— Start RECORDS SHOWN —
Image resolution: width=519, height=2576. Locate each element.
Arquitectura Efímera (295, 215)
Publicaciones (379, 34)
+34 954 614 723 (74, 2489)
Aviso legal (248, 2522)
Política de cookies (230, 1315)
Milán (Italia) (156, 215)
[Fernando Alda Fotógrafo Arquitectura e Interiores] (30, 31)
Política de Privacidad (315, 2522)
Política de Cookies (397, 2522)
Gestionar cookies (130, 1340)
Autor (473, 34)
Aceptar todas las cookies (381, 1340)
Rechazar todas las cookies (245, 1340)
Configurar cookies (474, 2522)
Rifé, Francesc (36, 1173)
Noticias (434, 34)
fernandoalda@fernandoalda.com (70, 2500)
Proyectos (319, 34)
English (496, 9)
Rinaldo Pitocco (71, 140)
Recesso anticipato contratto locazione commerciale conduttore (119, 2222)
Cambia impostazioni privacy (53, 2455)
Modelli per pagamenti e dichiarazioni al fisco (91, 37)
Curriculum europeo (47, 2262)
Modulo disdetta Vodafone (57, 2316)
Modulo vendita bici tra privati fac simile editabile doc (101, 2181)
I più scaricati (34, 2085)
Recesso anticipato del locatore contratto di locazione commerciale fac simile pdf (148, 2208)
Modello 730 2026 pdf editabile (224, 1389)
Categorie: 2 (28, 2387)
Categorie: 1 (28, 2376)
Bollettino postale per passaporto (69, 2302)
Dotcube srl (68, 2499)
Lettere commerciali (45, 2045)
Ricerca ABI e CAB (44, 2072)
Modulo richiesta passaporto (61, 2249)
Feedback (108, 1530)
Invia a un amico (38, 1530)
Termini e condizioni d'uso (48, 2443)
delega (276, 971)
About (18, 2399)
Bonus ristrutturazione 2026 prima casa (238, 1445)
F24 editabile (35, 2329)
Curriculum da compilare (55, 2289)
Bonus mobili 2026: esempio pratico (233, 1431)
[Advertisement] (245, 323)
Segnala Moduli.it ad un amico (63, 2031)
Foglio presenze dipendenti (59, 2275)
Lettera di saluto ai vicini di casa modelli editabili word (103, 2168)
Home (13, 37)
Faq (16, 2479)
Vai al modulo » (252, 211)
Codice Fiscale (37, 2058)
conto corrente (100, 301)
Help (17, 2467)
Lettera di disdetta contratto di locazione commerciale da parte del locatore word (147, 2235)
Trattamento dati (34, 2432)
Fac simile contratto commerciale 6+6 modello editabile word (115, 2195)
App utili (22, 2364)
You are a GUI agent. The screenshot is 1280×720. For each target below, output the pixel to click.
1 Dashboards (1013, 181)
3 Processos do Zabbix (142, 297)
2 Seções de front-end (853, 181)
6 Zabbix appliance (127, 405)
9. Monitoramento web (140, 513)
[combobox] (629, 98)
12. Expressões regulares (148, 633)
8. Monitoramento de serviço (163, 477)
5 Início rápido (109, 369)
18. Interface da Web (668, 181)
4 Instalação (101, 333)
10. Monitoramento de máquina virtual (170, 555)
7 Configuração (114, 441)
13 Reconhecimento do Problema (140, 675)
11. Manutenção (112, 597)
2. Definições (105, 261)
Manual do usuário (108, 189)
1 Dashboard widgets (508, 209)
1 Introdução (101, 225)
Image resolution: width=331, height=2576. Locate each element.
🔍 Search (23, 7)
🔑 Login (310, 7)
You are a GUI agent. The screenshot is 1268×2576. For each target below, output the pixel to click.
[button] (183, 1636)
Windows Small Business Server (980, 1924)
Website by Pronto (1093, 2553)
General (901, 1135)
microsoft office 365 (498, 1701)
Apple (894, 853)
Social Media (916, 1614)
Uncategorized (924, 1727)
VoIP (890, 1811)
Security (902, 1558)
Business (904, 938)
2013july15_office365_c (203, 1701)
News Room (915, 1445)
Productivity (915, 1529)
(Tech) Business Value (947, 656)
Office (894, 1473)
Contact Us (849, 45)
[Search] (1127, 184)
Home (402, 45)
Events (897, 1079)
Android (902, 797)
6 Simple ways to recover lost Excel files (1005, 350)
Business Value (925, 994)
— End RECORDS SHOWN —
● **YOUR GOAL**
Retype every one of the lines above character for character, keeping their order and changing nothing.

● **EXPECTED OUTPUT**
Image resolution: width=519, height=2576. Locate each element.
Arquitectura Efímera (295, 215)
Publicaciones (379, 34)
+34 954 614 723 (74, 2489)
Aviso legal (248, 2522)
Política de cookies (230, 1315)
Milán (Italia) (156, 215)
[Fernando Alda Fotógrafo Arquitectura e Interiores] (30, 31)
Política de Privacidad (315, 2522)
Política de Cookies (397, 2522)
Gestionar cookies (130, 1340)
Autor (473, 34)
Aceptar todas las cookies (381, 1340)
Rechazar todas las cookies (245, 1340)
Configurar cookies (474, 2522)
Rifé, Francesc (36, 1173)
Noticias (434, 34)
fernandoalda@fernandoalda.com (70, 2500)
Proyectos (319, 34)
English (496, 9)
Rinaldo Pitocco (71, 140)
Recesso anticipato contratto locazione commerciale conduttore (119, 2222)
Cambia impostazioni privacy (53, 2455)
Modelli per pagamenti e dichiarazioni al fisco (91, 37)
Curriculum europeo (47, 2262)
Modulo disdetta Vodafone (57, 2316)
Modulo vendita bici tra privati fac simile editabile doc (101, 2181)
I più scaricati (34, 2085)
Recesso anticipato del locatore contratto di locazione commerciale fac simile pdf (148, 2208)
Modello 730 2026 pdf editabile (224, 1389)
Categorie: 2 (28, 2387)
Categorie: 1 (28, 2376)
Bollettino postale per passaporto (69, 2302)
Dotcube srl (68, 2499)
Lettere commerciali (45, 2045)
Ricerca ABI e CAB (44, 2072)
Modulo richiesta passaporto (61, 2249)
Feedback (108, 1530)
Invia a un amico (38, 1530)
Termini e condizioni d'uso (48, 2443)
delega (276, 971)
About (18, 2399)
Bonus ristrutturazione 2026 prima casa (238, 1445)
F24 editabile (35, 2329)
Curriculum da compilare (55, 2289)
Bonus mobili 2026: esempio pratico (233, 1431)
[Advertisement] (245, 323)
Segnala Moduli.it ad un amico (63, 2031)
Foglio presenze dipendenti (59, 2275)
Lettera di saluto ai vicini di casa modelli editabili word (103, 2168)
Home (13, 37)
Faq (16, 2479)
Vai al modulo » (252, 211)
Codice Fiscale (37, 2058)
conto corrente (100, 301)
Help (17, 2467)
Lettera di disdetta contratto di locazione commerciale da parte del locatore word (147, 2235)
Trattamento dati (34, 2432)
Fac simile contratto commerciale 6+6 modello editabile word (115, 2195)
App utili (22, 2364)
You are a GUI agent. The screenshot is 1280×720. For each target below, output the pixel to click.
1 Dashboards (1013, 181)
3 Processos do Zabbix (142, 297)
2 Seções de front-end (853, 181)
6 Zabbix appliance (127, 405)
9. Monitoramento web (140, 513)
[combobox] (629, 98)
12. Expressões regulares (148, 633)
8. Monitoramento de serviço (163, 477)
5 Início rápido (109, 369)
18. Interface da Web (668, 181)
4 Instalação (101, 333)
10. Monitoramento de máquina virtual (170, 555)
7 Configuração (114, 441)
13 Reconhecimento do Problema (140, 675)
11. Manutenção (112, 597)
2. Definições (105, 261)
Manual do usuário (108, 189)
1 Dashboard widgets (508, 209)
1 Introdução (101, 225)
Image resolution: width=331, height=2576. Locate each element.
🔍 Search (23, 7)
🔑 Login (310, 7)
You are a GUI agent. The screenshot is 1268×2576. For each target below, output the pixel to click.
[button] (183, 1636)
Windows Small Business Server (980, 1924)
Website by Pronto (1093, 2553)
General (901, 1135)
microsoft office 365 (498, 1701)
Apple (894, 853)
Social Media (916, 1614)
Uncategorized (924, 1727)
VoIP (890, 1811)
Security (902, 1558)
Business (904, 938)
2013july15_office365_c (203, 1701)
News Room (915, 1445)
Productivity (915, 1529)
(Tech) Business Value (947, 656)
Office (894, 1473)
Contact Us (849, 45)
[Search] (1127, 184)
Home (402, 45)
Events (897, 1079)
Android (902, 797)
6 Simple ways to recover lost Excel files (1005, 350)
Business Value (925, 994)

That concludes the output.